Tuesday 22 September 2009

IT Suppliers & IT Consultancies

Again, Wired is inspiring me to blog - see their article "5 industry collusions we'd like to throw down a black hole".

There are certainly industry collisions in the IT industry. Unfortunately the end result is the same:

Deliver a poor user IT experience unless the customer pays extra for:

  1. IT Consultancies' / resellers (think Accenture, Microsoft or HP) to "fit products" together (think Windows, PC's, Linux, web sites).
  2. Vendor data lock in (think Apple or even Google).

To provide a healthy Ecosystem of IT services at a low cost we need to choose hardware which works with any software without the need for expensive consultants.

Wired inspired me to "draw" my solution of how small providers could start to build these working services - the .

Sunday 6 September 2009

Solution Store not Hobby Kit

IT services could be complete, and there shouldn't be so many of them.

Why exactly does every student, accountancy firm, doctors surgery etc. all need to source software and hardware in kit form and then get it all cobbled together by paying for IT services that fail? It's hard to believe it's 2009 and not the 1980's!

Economies of scale are required to provide affordable and fully trusted computer configurations that can be cheaply maintained.
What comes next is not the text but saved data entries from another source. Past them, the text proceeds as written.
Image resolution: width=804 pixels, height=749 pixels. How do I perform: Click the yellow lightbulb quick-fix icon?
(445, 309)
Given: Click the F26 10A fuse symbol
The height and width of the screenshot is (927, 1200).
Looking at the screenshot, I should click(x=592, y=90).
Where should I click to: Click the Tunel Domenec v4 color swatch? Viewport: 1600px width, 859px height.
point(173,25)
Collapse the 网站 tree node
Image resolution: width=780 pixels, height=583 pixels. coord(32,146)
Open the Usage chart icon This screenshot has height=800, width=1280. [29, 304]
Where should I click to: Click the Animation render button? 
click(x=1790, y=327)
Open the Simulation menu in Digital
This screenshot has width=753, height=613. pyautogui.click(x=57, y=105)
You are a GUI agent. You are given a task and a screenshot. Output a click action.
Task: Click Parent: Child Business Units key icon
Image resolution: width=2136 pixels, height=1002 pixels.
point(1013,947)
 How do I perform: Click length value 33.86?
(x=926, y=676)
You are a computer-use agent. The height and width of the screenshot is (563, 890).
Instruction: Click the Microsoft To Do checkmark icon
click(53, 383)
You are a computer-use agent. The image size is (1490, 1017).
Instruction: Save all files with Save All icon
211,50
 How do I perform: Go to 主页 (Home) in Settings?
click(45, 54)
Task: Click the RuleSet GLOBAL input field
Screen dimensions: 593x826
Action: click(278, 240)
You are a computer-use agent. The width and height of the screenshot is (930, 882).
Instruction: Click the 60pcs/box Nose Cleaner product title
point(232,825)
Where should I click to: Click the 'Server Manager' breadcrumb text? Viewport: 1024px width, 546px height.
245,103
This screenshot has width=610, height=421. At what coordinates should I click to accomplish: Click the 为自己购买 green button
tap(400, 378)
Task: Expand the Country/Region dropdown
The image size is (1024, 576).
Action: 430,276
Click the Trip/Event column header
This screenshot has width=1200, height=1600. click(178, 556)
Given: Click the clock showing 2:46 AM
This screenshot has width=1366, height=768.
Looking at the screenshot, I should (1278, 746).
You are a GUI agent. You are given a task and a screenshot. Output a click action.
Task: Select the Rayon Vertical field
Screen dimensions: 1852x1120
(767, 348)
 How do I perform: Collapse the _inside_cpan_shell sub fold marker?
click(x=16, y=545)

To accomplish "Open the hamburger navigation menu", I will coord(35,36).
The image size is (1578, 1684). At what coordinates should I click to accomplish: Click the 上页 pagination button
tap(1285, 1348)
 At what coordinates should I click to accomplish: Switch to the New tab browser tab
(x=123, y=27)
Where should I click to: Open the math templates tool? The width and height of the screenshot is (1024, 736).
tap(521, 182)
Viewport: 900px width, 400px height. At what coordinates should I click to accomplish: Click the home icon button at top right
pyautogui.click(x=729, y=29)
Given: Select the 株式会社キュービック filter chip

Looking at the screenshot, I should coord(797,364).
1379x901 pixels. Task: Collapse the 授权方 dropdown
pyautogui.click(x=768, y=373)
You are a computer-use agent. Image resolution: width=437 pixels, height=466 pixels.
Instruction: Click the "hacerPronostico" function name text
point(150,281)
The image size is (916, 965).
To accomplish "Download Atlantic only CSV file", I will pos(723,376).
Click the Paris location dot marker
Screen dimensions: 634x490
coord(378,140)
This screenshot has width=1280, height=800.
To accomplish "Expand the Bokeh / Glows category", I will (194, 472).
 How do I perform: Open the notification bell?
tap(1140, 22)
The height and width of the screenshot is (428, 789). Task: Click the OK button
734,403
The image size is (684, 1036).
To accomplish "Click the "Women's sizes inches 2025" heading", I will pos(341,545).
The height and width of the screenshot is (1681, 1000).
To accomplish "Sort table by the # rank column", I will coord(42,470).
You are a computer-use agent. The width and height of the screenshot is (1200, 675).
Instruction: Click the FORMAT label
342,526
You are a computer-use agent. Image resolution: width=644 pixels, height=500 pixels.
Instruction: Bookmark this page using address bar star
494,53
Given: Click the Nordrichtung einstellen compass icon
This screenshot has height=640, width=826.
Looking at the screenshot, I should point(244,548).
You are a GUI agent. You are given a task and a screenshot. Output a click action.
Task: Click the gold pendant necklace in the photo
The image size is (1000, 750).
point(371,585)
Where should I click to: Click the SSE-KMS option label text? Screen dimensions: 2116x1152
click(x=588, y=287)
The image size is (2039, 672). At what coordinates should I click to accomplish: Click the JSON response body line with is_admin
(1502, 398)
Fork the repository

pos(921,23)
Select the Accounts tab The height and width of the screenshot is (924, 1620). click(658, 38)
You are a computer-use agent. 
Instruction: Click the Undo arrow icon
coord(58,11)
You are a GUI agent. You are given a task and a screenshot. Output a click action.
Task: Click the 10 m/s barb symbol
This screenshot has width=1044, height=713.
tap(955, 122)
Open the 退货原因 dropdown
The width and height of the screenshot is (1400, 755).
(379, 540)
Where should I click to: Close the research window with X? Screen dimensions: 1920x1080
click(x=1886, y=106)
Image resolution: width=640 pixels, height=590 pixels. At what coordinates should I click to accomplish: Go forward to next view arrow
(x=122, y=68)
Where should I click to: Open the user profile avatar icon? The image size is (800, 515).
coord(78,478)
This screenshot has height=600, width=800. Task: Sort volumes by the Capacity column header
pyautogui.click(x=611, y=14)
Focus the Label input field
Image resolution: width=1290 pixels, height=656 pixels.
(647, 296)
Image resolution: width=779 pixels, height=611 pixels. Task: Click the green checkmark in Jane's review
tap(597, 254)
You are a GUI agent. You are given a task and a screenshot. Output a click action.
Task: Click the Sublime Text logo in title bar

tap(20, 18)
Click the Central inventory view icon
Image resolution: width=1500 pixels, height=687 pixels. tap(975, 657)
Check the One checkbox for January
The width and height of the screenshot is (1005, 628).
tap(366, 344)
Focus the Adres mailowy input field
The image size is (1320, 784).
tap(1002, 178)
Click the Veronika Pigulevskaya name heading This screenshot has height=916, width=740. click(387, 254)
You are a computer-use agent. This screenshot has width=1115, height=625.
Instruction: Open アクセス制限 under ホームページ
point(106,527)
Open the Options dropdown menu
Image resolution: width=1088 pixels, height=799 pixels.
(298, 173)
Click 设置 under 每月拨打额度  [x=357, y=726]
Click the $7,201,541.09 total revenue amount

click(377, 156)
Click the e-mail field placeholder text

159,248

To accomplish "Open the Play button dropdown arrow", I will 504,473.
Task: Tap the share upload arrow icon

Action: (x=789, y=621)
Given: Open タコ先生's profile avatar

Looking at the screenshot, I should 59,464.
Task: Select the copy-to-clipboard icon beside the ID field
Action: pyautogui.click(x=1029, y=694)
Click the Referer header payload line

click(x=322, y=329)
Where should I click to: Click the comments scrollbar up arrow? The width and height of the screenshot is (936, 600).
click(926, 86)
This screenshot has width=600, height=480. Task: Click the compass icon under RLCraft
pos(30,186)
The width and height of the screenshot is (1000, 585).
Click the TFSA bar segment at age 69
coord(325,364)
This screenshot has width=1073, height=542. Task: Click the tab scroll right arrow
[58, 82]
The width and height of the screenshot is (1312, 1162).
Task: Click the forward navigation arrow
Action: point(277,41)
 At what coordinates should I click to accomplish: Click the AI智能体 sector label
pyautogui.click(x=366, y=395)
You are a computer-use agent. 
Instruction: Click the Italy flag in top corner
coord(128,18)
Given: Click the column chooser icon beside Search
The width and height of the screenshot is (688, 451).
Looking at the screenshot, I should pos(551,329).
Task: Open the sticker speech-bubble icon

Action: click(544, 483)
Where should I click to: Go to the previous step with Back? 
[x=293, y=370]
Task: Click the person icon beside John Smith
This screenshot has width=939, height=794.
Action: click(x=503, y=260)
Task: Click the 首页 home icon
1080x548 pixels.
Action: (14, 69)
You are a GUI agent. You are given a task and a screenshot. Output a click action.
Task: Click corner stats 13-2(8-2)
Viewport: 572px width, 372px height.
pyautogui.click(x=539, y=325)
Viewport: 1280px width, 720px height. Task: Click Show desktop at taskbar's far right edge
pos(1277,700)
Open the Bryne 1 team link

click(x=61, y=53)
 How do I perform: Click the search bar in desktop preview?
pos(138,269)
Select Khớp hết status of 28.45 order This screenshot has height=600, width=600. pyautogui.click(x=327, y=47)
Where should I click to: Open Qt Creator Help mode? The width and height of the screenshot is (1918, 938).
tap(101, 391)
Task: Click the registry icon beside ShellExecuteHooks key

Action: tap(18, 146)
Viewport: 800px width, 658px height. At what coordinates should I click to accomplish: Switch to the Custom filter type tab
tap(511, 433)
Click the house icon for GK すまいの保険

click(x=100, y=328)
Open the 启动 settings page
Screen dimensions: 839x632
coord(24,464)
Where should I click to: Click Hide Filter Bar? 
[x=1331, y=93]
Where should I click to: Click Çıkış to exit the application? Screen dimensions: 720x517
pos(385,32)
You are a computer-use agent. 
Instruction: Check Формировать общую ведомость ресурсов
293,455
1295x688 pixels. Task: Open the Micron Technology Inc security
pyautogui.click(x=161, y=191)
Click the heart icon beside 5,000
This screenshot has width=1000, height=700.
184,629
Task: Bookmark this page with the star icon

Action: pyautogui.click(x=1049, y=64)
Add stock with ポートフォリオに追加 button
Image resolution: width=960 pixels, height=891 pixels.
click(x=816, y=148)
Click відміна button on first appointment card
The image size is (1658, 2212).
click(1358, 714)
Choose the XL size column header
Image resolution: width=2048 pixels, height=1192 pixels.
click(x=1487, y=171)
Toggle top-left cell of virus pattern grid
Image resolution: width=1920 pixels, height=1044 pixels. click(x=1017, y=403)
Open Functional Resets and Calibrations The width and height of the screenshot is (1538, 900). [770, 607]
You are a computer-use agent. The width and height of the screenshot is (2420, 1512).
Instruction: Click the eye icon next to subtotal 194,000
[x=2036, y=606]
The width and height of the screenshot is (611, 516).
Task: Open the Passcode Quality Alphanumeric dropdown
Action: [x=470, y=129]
Currently only some of the largest corporations (and then only the ones with excellent IT capabilities) manage to cost effectively provide an excellent end user experience.

The real cost of reliability often comes at the expense of digital freedoms as only the single vendor solutions can provide the "app store" style maintenance experience that "just works".

If we want to prevent a real 1984 experience (regarding digital freedoms) then shouldn't a way to share reliable and tested computer configurations become the sort after holy Grail of IT?

Shared IT configurations that can be deployed automatically could provide the economies of scale (for lowering maintenance costs) needed for reliable IT that is truly provided in the consumer's best interest.